Task statement :: Copy the items word for word, starting at the beginning and ending at the line that contains "point(233,441)", and leave the pictures out of your copy.
## begin Data records
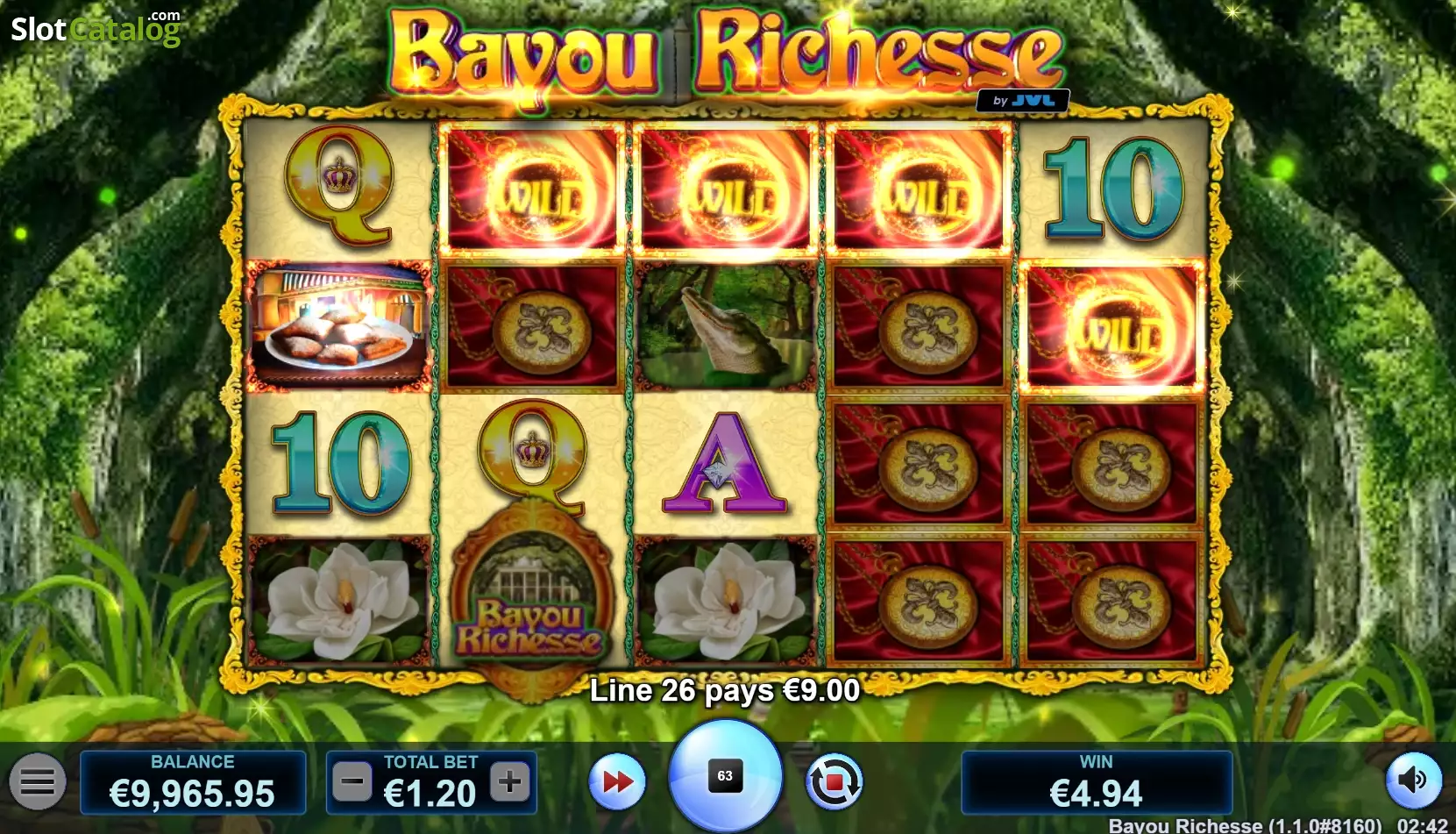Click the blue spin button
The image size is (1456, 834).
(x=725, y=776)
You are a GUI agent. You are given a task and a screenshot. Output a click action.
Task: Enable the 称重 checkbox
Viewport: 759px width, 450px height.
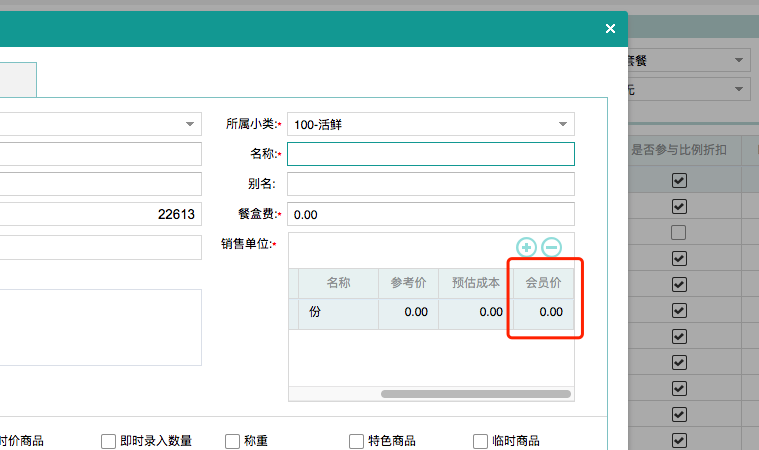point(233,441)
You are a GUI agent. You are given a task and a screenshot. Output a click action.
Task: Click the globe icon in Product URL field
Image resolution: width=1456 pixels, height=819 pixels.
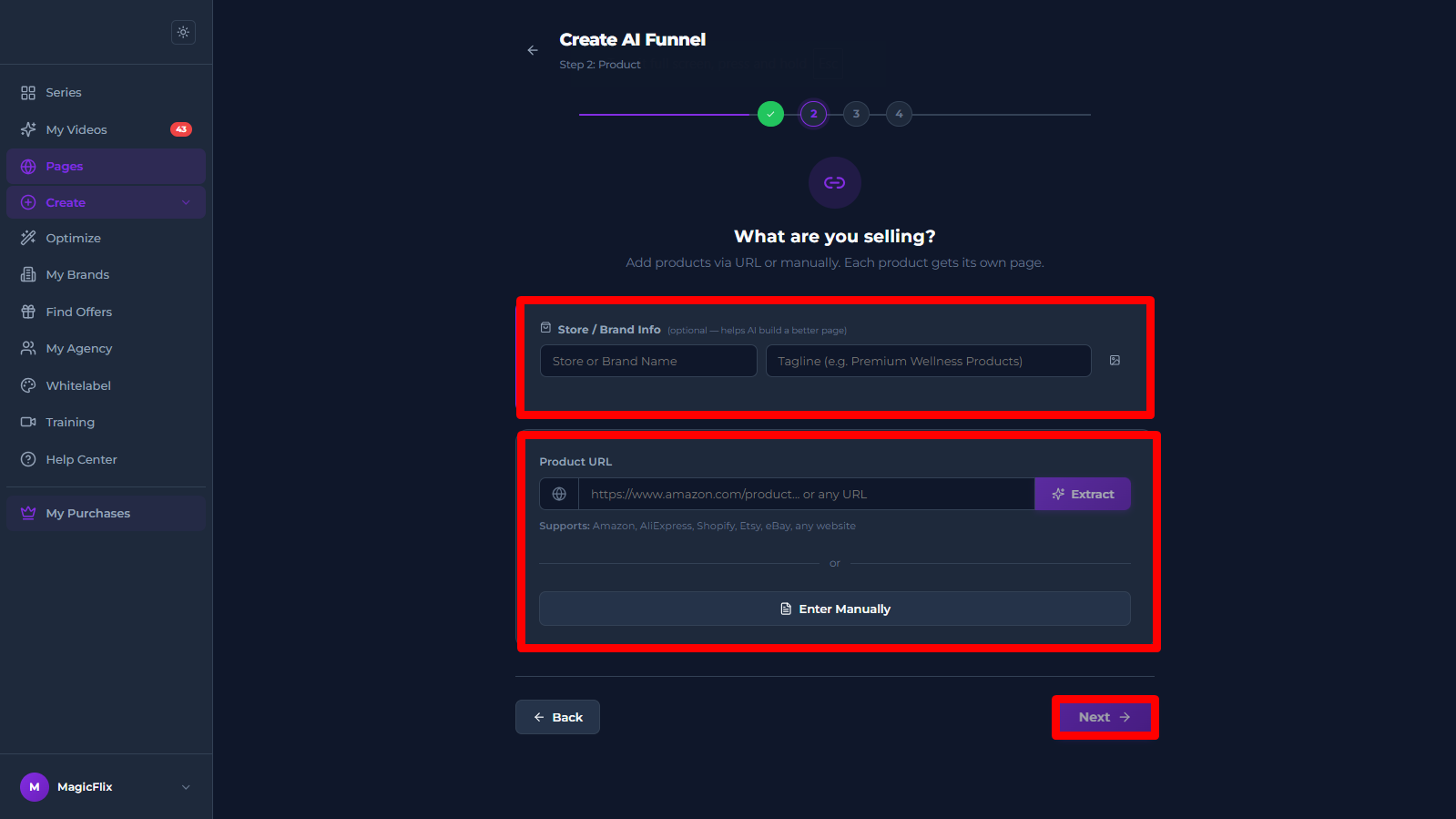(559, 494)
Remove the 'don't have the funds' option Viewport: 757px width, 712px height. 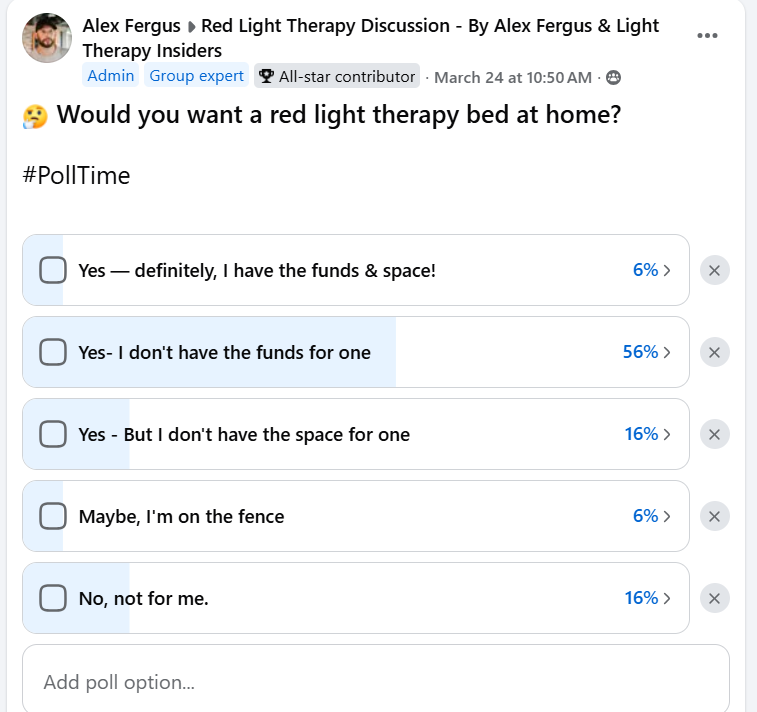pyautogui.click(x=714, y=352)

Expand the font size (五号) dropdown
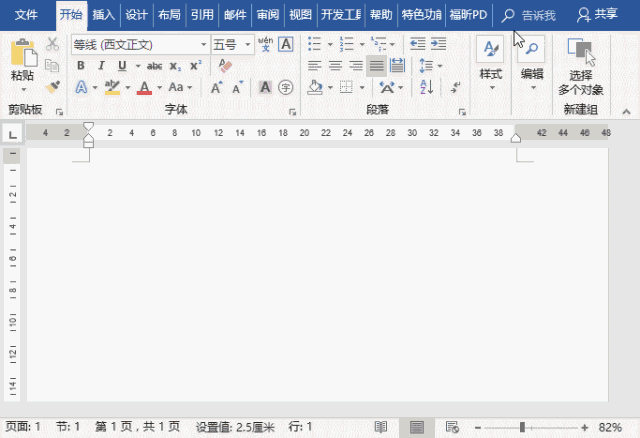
## end Data records
Full solution ::
Click the blue spin button
The image size is (1456, 834).
(x=725, y=776)
You are a GUI agent. You are given a task and a screenshot. Output a click action.
Task: Enable the 称重 checkbox
Viewport: 759px width, 450px height.
point(233,441)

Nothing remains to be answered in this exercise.